- _WORK TASK_
Would you output the entries below only from the line containing "Screen dimensions: 576x1024" through the line containing "Given: Click the 청소 요금 column header", exactly as they stand and with both ends included?

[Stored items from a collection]
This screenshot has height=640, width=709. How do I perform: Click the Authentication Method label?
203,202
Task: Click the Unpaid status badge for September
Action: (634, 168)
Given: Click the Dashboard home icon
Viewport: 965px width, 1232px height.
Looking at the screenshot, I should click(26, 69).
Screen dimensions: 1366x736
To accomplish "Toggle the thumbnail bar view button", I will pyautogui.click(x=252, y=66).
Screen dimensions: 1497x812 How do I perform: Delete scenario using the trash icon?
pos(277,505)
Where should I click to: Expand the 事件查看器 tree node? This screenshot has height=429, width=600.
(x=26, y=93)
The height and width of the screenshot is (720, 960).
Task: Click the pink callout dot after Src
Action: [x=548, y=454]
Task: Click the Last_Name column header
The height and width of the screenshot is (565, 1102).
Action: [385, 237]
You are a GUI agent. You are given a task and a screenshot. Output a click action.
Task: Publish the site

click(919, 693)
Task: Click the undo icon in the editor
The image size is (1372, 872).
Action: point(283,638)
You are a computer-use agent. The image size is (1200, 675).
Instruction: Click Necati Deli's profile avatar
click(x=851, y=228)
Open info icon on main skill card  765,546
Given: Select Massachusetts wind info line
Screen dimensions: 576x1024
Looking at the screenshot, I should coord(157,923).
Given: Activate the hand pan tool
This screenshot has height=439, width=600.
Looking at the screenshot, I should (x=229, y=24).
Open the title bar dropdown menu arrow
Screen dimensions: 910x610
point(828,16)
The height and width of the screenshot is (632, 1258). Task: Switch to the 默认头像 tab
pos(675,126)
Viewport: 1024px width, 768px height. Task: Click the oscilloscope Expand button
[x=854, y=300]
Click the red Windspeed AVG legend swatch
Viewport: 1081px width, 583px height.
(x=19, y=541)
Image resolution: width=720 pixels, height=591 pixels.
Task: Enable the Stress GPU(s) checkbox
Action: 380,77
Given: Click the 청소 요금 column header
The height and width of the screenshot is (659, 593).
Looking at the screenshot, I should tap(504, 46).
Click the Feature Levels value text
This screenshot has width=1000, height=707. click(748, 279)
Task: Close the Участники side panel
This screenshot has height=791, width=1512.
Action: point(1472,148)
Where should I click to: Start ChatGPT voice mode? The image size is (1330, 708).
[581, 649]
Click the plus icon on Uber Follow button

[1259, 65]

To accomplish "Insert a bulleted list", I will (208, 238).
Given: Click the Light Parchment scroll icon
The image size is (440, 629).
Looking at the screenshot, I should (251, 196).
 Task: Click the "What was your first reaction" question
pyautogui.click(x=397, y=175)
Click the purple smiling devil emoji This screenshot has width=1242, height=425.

- _SOLUTION_
Screen dimensions: 576x1024
Looking at the screenshot, I should coord(157,923).
Given: Activate the hand pan tool
This screenshot has height=439, width=600.
Looking at the screenshot, I should (x=229, y=24).
Open the title bar dropdown menu arrow
Screen dimensions: 910x610
point(828,16)
The height and width of the screenshot is (632, 1258). Task: Switch to the 默认头像 tab
pos(675,126)
Viewport: 1024px width, 768px height. Task: Click the oscilloscope Expand button
[x=854, y=300]
Click the red Windspeed AVG legend swatch
Viewport: 1081px width, 583px height.
(x=19, y=541)
Image resolution: width=720 pixels, height=591 pixels.
Task: Enable the Stress GPU(s) checkbox
Action: 380,77
Given: Click the 청소 요금 column header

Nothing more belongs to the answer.